The air also goes through a purification process, with a mechanism kept in the room. “All of our purifiers are listed by the FDA as a class two medical device, because it has four levels of filtration,” said Brault. These include a pre-filter that takes out dust, a carbon filter for odors, a HEPA-like filtration chamber that filters out fine particulates and an electronic field that surrounds the HEPA filtration chamber “and kills 98% to 100% of all viruses and bacteria that come through the system,” said Brault. “These systems on ‘quiet’ will circulate the air in the room at least twice an hour; on ‘high,’ it will circulate up to five times an hour, which means every 12 to 30 minutes all the air in the room is circulating.”
A final step addresses the bedding. Mattresses and pillows are wrapped in hypo-allergenic encasements that act as a filter down to two microns. “These are designed to protect the guest against dust-mite-related allergy triggers,” Brault said. Smith added the feathers in the Pacific Coast pillows are laundered twice.
Daily care is not an extraordinary effort. “Housekeepers, before they actually begin servicing Respire rooms, are well prepared and educated on the process of maintaining the rooms,” said Smith. “So from a housekeeper’s standpoint there’s not a lot of difference, other than if one of the encasements becomes damaged or torn, they would replace that…if a pillow becomes soiled, we don’t replace it with a non-Respire pillow.”

Well-trained staff
Pure Director of Hospitality Relations Haley Payne created a staff training program, and information on the rooms is tracked so data can be provided back to the hotels on the success of the program.
The cost of the installation is shouldered by Pure. Subsequently, Hyatt and Pure share in the upcharge, with a 60/40 split, respectively.
“From a financial perspective, those paid premiums translate to our company getting paid and Hyatt owners being able to share in that experience. The guests love these rooms; the owners love the whole experience as well because it’s something they’re able to give their guests. It’s a return they’re able to make and in this economy, with some of the challenges that are happening with RevPAR and so forth, being able to do something that both benefits a guest and is able to increase RevPAR is a great combination,” said Brault. “What’s exciting about working with Hyatt is their mission to providing authentic hospitality; it’s something they live every day. This is a very natural fit for them.”

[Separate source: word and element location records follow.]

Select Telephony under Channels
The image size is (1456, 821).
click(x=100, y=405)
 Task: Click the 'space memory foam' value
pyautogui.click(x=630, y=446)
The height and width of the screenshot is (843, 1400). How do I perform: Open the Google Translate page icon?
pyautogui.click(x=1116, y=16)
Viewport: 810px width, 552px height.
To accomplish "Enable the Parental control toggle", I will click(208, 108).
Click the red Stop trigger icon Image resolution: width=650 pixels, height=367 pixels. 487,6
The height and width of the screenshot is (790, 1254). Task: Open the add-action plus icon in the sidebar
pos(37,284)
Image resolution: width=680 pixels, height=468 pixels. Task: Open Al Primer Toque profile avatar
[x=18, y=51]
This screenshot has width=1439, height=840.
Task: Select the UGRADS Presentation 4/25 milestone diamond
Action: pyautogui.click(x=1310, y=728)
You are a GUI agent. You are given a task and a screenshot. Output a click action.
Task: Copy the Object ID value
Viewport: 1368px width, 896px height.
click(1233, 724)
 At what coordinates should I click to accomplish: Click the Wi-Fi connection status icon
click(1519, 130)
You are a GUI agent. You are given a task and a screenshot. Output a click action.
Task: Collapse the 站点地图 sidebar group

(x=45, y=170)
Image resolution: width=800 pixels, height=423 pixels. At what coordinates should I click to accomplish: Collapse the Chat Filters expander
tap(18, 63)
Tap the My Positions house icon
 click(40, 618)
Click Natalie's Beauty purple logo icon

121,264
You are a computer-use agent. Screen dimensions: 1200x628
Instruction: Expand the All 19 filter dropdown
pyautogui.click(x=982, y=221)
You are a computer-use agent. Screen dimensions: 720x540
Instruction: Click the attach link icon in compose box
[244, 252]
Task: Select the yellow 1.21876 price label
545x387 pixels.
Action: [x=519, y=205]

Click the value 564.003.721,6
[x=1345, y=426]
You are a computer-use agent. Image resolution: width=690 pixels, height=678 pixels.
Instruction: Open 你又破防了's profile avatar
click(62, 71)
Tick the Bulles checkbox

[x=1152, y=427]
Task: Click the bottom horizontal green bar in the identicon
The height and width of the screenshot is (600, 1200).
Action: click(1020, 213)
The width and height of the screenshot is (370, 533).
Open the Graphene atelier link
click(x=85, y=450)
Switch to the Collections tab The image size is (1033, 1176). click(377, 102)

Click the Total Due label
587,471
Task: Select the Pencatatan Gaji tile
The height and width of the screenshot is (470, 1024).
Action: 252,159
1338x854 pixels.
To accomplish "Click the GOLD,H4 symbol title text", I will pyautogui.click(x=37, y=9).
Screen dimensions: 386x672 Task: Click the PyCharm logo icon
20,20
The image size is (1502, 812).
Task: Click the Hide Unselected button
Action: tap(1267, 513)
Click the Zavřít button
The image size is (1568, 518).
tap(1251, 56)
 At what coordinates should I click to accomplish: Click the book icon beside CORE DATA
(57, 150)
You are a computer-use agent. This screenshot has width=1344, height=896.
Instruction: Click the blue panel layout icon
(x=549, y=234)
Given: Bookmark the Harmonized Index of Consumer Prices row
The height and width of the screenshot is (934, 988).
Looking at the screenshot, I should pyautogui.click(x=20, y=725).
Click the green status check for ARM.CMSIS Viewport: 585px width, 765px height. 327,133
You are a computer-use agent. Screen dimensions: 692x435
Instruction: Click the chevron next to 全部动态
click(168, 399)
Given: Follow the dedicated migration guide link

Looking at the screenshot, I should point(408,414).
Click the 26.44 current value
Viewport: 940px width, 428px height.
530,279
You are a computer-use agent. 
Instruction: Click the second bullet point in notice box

So far the Respire by Hyatt program has been installed in 65 of the 125 hotels Hyatt has targeted in the North American roll out, which Smith expected to be complete by year’s end. Initially, between 2 percent and 5 percent of a hotel’s inventory, depending on the property size, will be dedicated as Respire by Hyatt rooms. The rooms will be in Hyatts, Hyatt Resorts, Grand Hyatts, Park Hyatts, Hyatt Regencys and Andaz hotels.
The effort is being publicized in a variety of ways, including online, through Gold Passport loyalty program mailings, via travel agents, as well as banners and explanatory collateral in Hyatt hotels.
No decision has been made yet if a similar program would be attempted on a global basis. “As we did our three beta tests and then expanded to North America full service, [the current roll out]becomes somewhat of a larger test that decides whether we would go international or put it in Hyatt Place and Hyatt Summerfield Suites,” said Smith.
“We believe in the process. We want to make sure it’s the right process from a marketing standpoint and from an installation standpoint. I think before we take that next step we want to make sure that we have done everything correctly…we do have high hopes of this really being the first hotel company to have this as a brand standard at all of our hotels and we do feel like this is going to take us to a higher level when it comes to accommodating travelers with sensitivities,” Smith concluded.